Output every entry below word for word, minus the images.

Extracted data entries:
========================
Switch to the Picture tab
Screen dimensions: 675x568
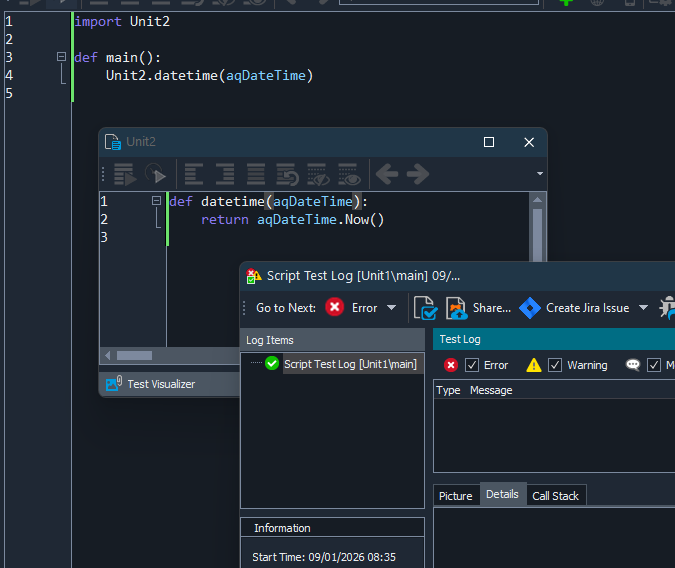click(456, 496)
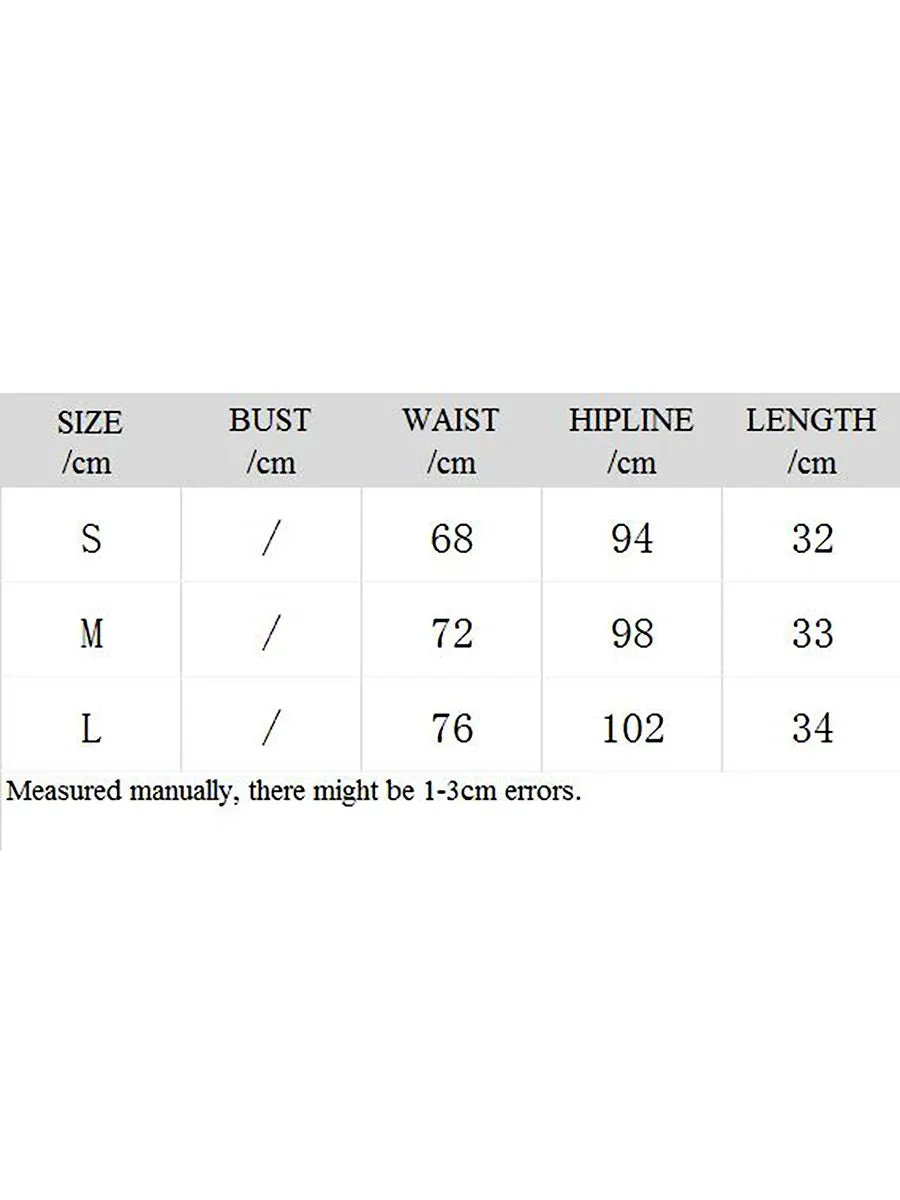Click the "Measured manually" note text

pos(293,793)
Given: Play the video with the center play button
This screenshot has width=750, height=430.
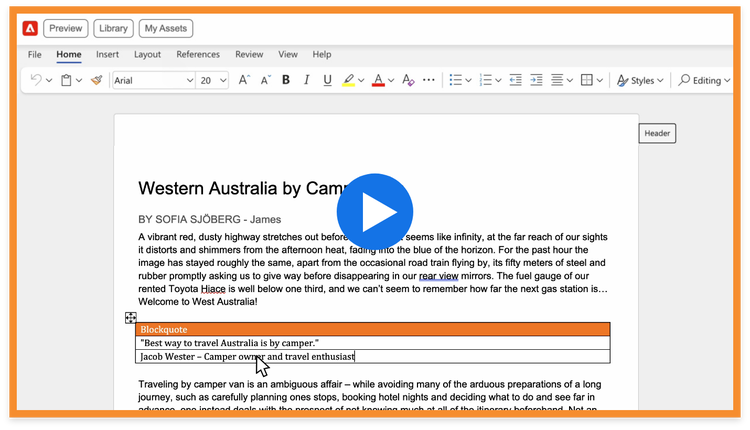Looking at the screenshot, I should (x=375, y=212).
========================
WORKED SOLUTION:
Switch to the Picture tab
Screen dimensions: 675x568
click(456, 496)
Click the "Measured manually" note text

pos(293,793)
Given: Play the video with the center play button
This screenshot has width=750, height=430.
Looking at the screenshot, I should (x=375, y=212).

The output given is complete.